Data Visualization with R

require(ggplot2)
require(dplyr)
require(qdata)
require(MASS)
data(bands)

ggplot2 does not support true 3d surfaces. However it does support many common tools for representing 3d surfaces in 2d: contours, coloured raster (tiles) and bubble plots. These all works similarly, differing only in the aesthetic used for the third dimension.

This chapter presents how to build contours, coloured raster (tiles) and bubble plots.

Countours

A contour plot is a graphical technique for representing a 3-dimensional surface by plotting constant z slices, called contours, on a 2-dimensional format. That is, given a value for z, lines are drawn for connecting the (x,y) coordinates where that z value occurs.

Suppose we want to analize the relationship between humidity, viscosity variables of bands dataset considering also the bivariate density estimate between these variables.

First of all let us compute bivariate density estimate between humidity and viscosity:

# remove NA from bands dataset 
bands_na_rm <- bands %>% na.omit() 

# Compute bivariate density estimate
f2d <- kde2d(bands_na_rm$humidity, bands_na_rm$viscosity, n =100)

# Generate a new dataset including also the newly created variable  
bands_d <- expand.grid(humidity = f2d$x, viscosity = f2d$y) %>%
  tbl_df() %>%
  mutate(density = as.vector(f2d$z))

Countour can be plotted by geom_contour() function:

ggplot(bands_d, aes(humidity, viscosity, z = density)) + 
  geom_contour()

The third dimension is mapped to z aestethic of ggplot() function. In this case, z is set to density.

You can set bins, by using bins argument, to generate evenly spaced contours in the range of the data:

ggplot(bands_d, aes(humidity, viscosity, z = density)) + 
  geom_contour(bins = 2)

ggplot(bands_d, aes(humidity, viscosity, z = density)) + 
  geom_contour(bins = 10)

You can also parameterised the distance between contours setting binwidth argument, which represent the binwidth of countour lines:

ggplot(bands_d, aes(humidity, viscosity, z = density)) + 
  geom_contour(binwidth = 0.0001)

We can customize the countour plot by changing colour, linetype or the line size:

ggplot(bands_d, aes(humidity, viscosity, z = density)) + 
  geom_contour(colour = "darkgreen", linetype = 6, size = 1)

It is also possible to map the height of the density curve to the color of the contour lines, by mapping ..level.. to colour scale:

ggplot(bands_d, aes(humidity, viscosity, z = density)) + 
  geom_contour(aes(colour = ..level..))

..level.. is a variables generated by the statistical transformation used by geom_contour() function.

Mapping ..level.. to colour a legend is automathically produced.

You can also customize your plot by adding in background another geom which draws surfaces: geom_raster() in order to increase the 3d effect.

ggplot(bands_d, aes(humidity, viscosity, z = density)) + 
  geom_raster(aes(fill = density)) +
  geom_contour(colour = "white")

Raster (Tiles) Plot

A raster (tiles) plot is a scan pattern in which an area is scanned from side to side in lines from top to bottom. It can be defined also as a pattern of closely spaced rows of dots that form an image.

As you saw in the previous example, raster plot is generated by geom_raster().

-- Extracted information --
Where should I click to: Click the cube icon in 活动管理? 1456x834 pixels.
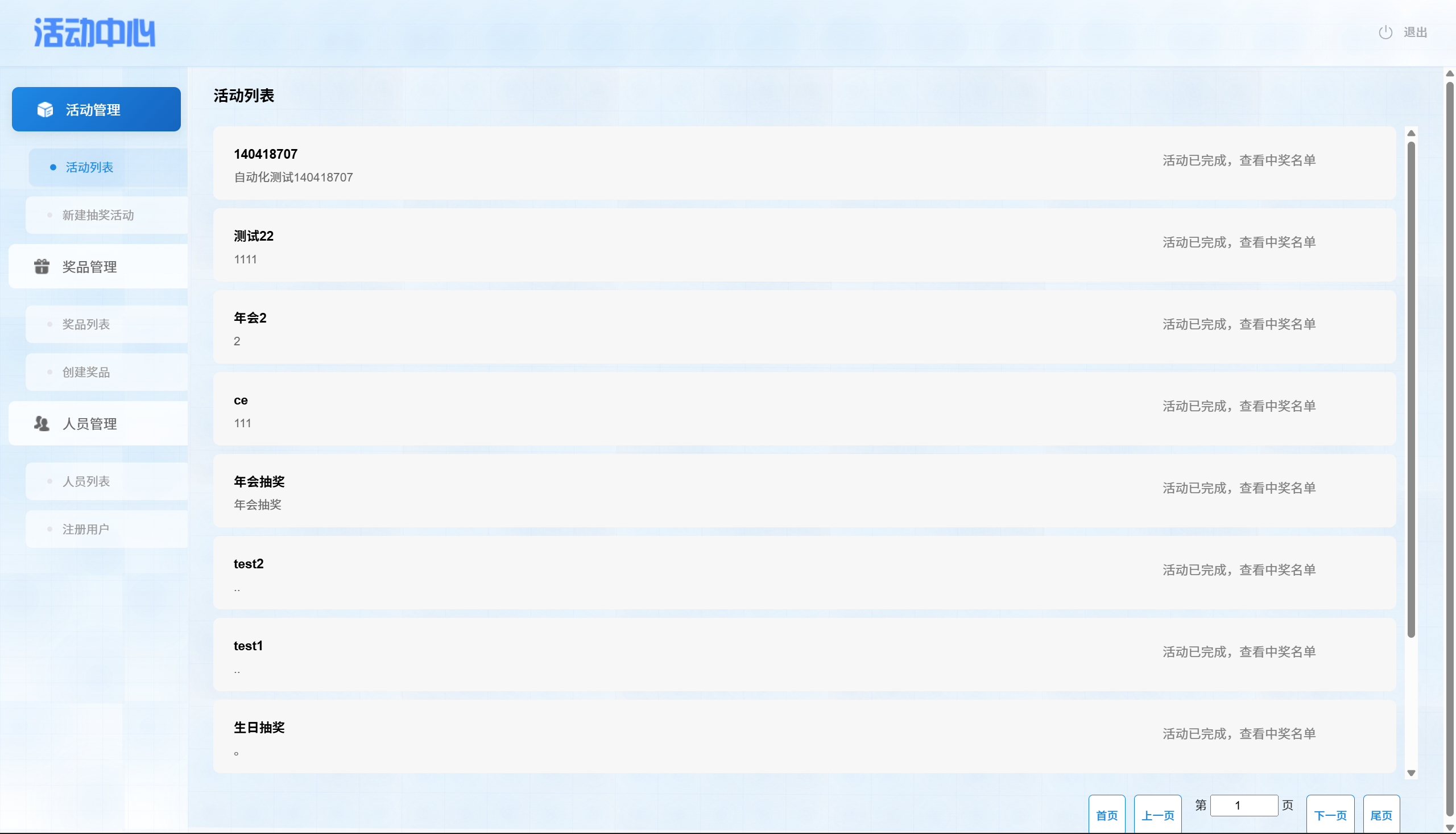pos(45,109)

--

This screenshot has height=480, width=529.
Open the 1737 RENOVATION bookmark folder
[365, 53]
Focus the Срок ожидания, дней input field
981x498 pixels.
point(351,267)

* * *

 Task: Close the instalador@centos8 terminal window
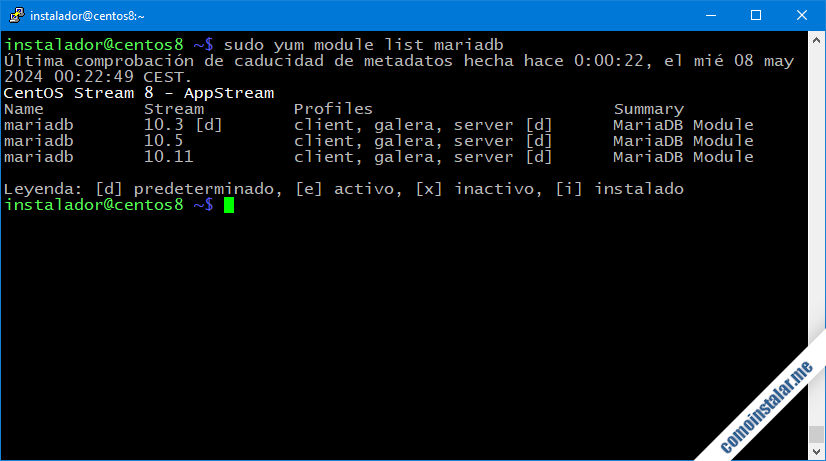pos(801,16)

-- Required task 1 --
From the ggplot2 passage above the entries, give again the lines between "A raster (tiles)" and "generated by geom_raster().", inclusive.
-- Required task 2 --
In the ggplot2 passage, which argument to geom_contour() controls the distance between contour lines?
-- Required task 3 --
Finish out the next part of the ggplot2 passage, continuing on from its last sentence.

-- Exercise output 1 --
A raster (tiles) plot is a scan pattern in which an area is scanned from side to side in lines from top to bottom. It can be defined also as a pattern of closely spaced rows of dots that form an image.

As you saw in the previous example, raster plot is generated by geom_raster().

-- Exercise output 2 --
The binwidth argument.

-- Exercise output 3 --
geom_raster() is a function for drawing rectangles. The most common use for rectangles is to draw a surface. If you want to draw surfaces you have to map the variable that represent the third dimension, in this case density, to fill aestethic:

ggplot(bands_d, aes(humidity, viscosity, z = density)) + 
   geom_raster(aes(fill = density))

You can also add an interpolation to smooth the surface, by setting interpolate = TRUE. It is useful when rendering images.

ggplot(bands_d, aes(humidity, viscosity, z = density)) + 
   geom_raster(aes(fill = density), interpolate = TRUE)

A similar result can be achieved by using geom_tile() function. geom_tile() is similar to geom_raster() as both draw rectangles. The main difference is that geom_raster() renders more efficiently than geom_tile(). In theory they should appear the same, but in practice they often do not. If you are writing to a PDF file, the appearance depends on the PDF viewer. On some viewers, when tile is used there may be faint lines between the tiles, and when raster is used the edges of the tiles may appear blurry.

ggplot(bands_d, aes(humidity, viscosity, z = density)) + 
   geom_tile(aes(fill = density))

Bubble Plot

A bubble plot is another type of plot that displays three dimensions of data. Each entity with its triplet (x, y, z) of associated data is plotted as a disk that expresses x and y through the disk’s xy location and z through its size. Bubble charts can be considered a variation of the scatter plot, in which the data points are replaced with bubbles.

It works better with fewer observations so we do a sample of the original dataset:

small <- bands_d %>% sample_n(size = 500)
ggplot(small, aes(humidity, viscosity)) +
  geom_point(aes(size = density)) +
  scale_size_area()

To generate a bubble plot you have to map the third variable, in this case density to size aestethic of geom_point() function. Then you have to add scale_size_area() function to render the area of points proportional to density, this means that scale_size_area() ensures that a value of 0 is mapped to a size of 0.

You can also specify an alpha level, a colour and fill for bubbles as geom_point() settings:

ggplot(small, aes(humidity, viscosity)) +
  geom_point(aes(size = density), alpha = 0.4, colour = "blue", fill = "lightblue") +
  scale_size_area()